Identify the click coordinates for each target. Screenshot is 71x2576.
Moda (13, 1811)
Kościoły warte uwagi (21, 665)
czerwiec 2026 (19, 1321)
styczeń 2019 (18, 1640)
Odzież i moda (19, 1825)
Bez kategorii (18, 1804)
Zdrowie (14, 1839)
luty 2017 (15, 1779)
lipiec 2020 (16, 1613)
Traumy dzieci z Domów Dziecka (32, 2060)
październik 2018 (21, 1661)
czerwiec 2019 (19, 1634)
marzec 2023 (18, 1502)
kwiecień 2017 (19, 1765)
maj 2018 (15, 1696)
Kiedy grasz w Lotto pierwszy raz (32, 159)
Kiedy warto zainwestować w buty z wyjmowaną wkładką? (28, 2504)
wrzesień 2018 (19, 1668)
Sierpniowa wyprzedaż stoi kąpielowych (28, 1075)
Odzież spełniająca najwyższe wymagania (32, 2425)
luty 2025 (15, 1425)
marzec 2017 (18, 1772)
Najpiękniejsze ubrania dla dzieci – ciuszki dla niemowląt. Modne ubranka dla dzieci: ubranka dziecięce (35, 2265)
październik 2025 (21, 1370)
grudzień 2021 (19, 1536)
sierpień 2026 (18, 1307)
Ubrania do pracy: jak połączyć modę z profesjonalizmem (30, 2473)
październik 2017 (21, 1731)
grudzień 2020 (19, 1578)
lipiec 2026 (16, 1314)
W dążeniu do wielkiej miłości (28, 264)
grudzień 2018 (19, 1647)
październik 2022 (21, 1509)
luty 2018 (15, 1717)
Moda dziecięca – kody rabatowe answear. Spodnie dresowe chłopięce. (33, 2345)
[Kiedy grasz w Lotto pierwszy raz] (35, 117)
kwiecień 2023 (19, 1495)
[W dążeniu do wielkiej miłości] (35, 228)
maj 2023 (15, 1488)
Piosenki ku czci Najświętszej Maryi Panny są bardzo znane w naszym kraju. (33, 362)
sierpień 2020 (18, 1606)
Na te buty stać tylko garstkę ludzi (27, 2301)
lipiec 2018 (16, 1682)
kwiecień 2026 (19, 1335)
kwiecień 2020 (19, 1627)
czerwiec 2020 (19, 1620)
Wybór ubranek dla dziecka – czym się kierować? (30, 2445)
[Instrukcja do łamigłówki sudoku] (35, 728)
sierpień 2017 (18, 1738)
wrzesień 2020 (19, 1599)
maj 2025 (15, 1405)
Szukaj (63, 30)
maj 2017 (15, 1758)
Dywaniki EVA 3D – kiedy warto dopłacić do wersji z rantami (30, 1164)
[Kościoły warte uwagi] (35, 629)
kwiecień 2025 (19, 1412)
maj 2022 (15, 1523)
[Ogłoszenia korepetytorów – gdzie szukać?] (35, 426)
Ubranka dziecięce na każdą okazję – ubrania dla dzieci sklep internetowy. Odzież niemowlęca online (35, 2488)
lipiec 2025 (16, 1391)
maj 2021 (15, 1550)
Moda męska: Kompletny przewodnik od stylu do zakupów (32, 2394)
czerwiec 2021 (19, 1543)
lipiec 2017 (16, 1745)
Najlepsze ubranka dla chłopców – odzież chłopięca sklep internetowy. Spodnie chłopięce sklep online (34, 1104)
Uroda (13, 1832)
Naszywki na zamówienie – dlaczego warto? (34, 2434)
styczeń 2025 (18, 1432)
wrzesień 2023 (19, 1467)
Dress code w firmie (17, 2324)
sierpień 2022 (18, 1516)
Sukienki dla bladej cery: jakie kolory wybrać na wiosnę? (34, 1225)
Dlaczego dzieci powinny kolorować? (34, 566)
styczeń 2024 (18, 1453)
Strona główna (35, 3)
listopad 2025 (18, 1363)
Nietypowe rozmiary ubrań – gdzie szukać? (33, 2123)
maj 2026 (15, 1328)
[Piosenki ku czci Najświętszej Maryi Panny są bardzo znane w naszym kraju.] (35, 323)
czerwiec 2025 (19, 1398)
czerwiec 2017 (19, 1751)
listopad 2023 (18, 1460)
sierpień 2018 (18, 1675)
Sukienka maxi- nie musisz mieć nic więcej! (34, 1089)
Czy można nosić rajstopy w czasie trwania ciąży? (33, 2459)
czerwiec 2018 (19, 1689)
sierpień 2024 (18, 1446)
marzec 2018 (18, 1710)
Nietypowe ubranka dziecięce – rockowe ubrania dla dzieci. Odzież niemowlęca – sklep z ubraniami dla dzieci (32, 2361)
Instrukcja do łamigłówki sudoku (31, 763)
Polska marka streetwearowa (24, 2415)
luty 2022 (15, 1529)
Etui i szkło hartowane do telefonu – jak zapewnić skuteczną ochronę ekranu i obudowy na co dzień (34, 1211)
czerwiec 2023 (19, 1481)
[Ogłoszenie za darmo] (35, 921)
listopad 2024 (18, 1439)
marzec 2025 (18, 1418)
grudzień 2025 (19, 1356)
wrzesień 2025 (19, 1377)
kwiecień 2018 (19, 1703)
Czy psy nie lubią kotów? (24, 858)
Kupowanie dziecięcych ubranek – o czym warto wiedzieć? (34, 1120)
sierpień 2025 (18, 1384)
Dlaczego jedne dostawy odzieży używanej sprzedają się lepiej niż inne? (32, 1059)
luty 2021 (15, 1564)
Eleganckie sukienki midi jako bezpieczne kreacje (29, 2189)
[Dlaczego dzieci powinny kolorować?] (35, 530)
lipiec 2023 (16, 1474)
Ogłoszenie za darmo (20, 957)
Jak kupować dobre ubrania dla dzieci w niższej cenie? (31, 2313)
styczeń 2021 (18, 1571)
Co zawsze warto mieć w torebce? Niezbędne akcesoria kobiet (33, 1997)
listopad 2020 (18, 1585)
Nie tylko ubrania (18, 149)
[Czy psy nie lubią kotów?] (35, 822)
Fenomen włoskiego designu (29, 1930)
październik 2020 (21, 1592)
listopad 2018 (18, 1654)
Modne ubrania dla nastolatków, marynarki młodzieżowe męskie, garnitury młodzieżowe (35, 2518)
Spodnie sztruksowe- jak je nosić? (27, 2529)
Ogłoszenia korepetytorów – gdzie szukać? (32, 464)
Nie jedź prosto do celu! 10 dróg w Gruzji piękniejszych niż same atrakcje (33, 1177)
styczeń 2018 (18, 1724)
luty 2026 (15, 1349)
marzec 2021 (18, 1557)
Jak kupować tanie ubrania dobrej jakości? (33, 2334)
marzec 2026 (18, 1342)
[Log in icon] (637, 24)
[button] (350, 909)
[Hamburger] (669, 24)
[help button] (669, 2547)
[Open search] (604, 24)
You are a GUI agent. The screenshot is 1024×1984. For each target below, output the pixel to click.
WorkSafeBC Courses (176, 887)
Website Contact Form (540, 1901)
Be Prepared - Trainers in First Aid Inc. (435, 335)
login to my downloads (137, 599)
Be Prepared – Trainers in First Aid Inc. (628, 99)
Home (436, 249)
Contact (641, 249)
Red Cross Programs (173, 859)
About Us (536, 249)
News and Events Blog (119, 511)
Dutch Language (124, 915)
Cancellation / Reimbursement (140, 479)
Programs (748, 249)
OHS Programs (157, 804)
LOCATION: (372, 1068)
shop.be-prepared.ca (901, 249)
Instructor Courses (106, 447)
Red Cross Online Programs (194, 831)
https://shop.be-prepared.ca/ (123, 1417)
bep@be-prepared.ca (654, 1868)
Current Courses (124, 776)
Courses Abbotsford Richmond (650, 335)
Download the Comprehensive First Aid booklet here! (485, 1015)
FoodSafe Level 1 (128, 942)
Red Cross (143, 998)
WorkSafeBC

Task requirements: For the word "warte", find every line in the data that holds it and copy that line.

Exercise response:
Kościoły warte uwagi (21, 665)
[Kościoły warte uwagi] (35, 629)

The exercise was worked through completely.